Render the lines below as a Markdown table with a "Number" column and a "Line" column, skipping any blank lines. Leave the pictures out of your answer.

## Available records
↓↓↓

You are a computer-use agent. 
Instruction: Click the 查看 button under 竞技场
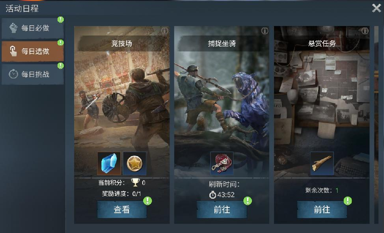(122, 209)
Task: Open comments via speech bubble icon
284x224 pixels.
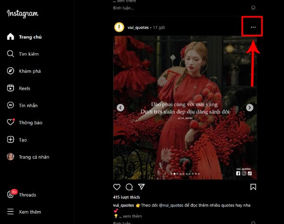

↑↑↑

## Task result
| Number | Line |
|---|---|
| 1 | You are a computer-use agent.  |
| 2 | Instruction: Click the 查看 button under 竞技场 |
| 3 | (122, 209) |
| 4 | Task: Open comments via speech bubble icon |
| 5 | 284x224 pixels. |